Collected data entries
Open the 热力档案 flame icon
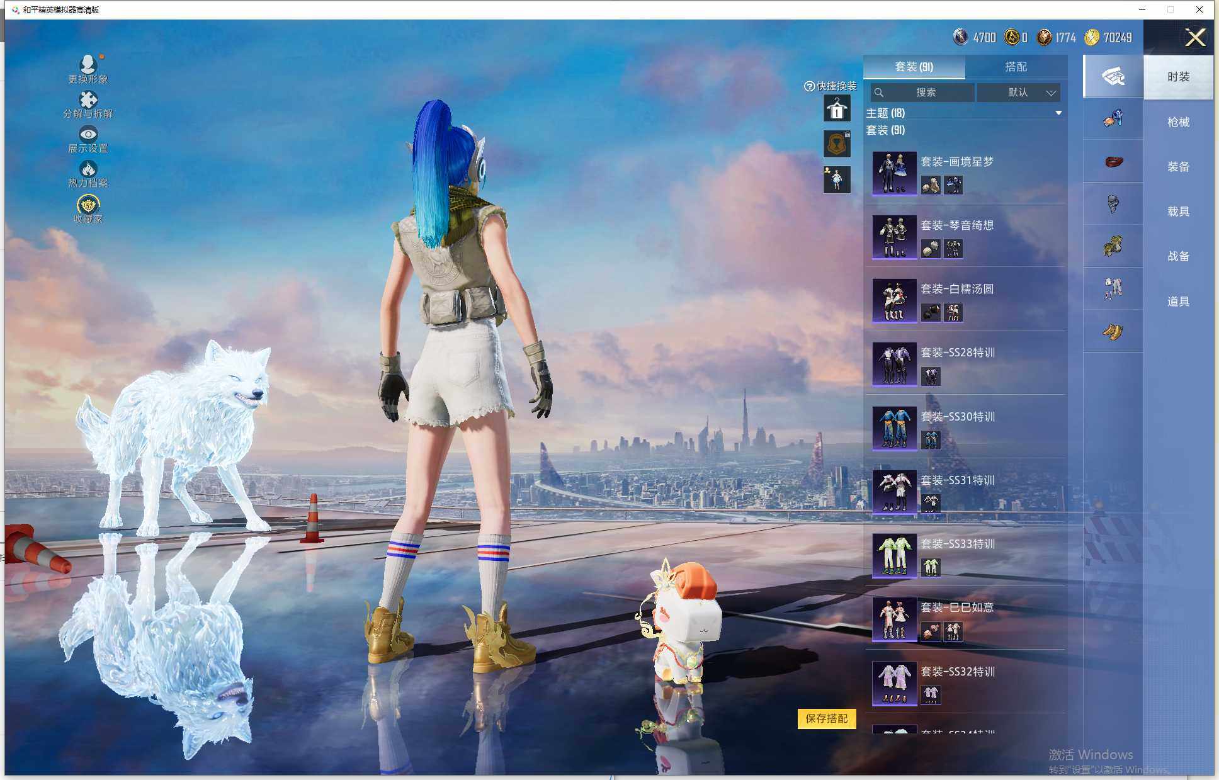Viewport: 1219px width, 780px height. [88, 169]
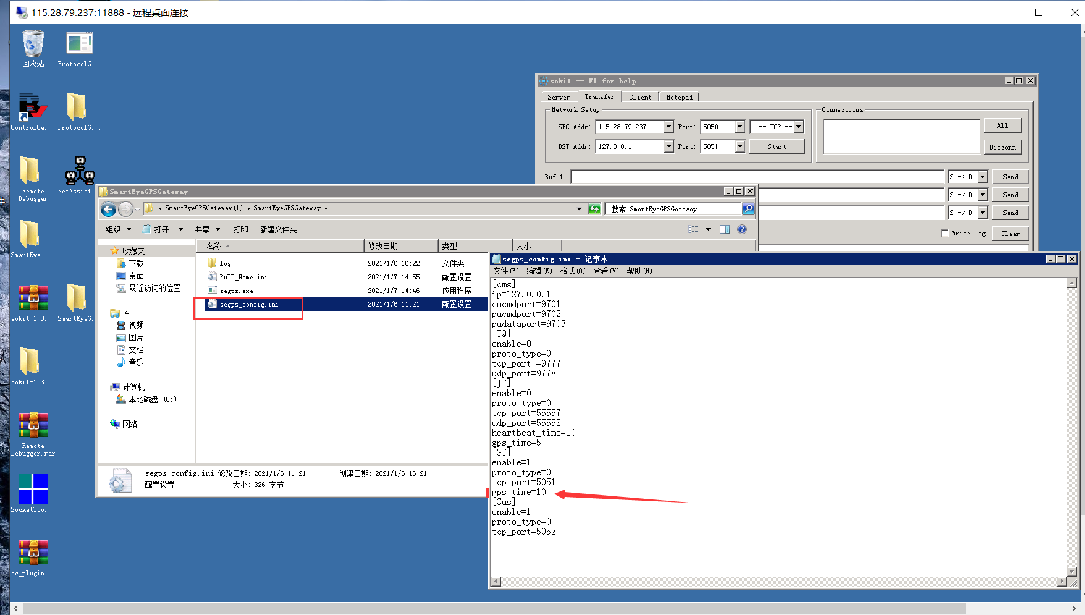The height and width of the screenshot is (615, 1085).
Task: Click the refresh icon beside address bar
Action: coord(594,209)
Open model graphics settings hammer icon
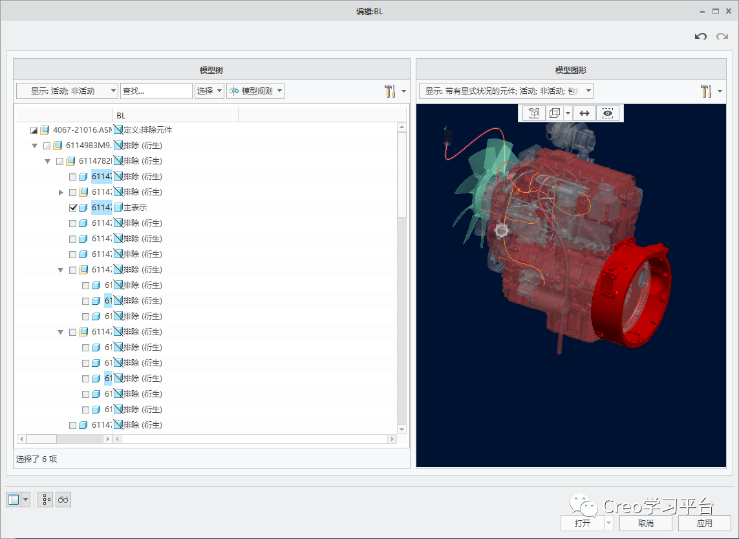 (706, 91)
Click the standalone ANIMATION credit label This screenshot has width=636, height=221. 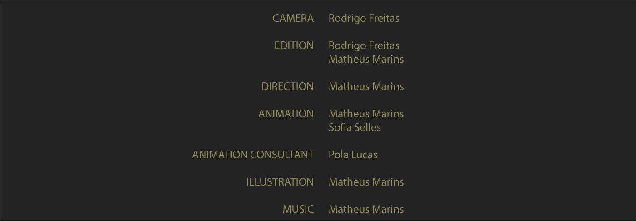286,114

- [PROBLEM DESCRIPTION] Extract every line from the rows above that contains the word "Open". Case counts.

- [RESPONSE]
Open the 热力档案 flame icon
Open model graphics settings hammer icon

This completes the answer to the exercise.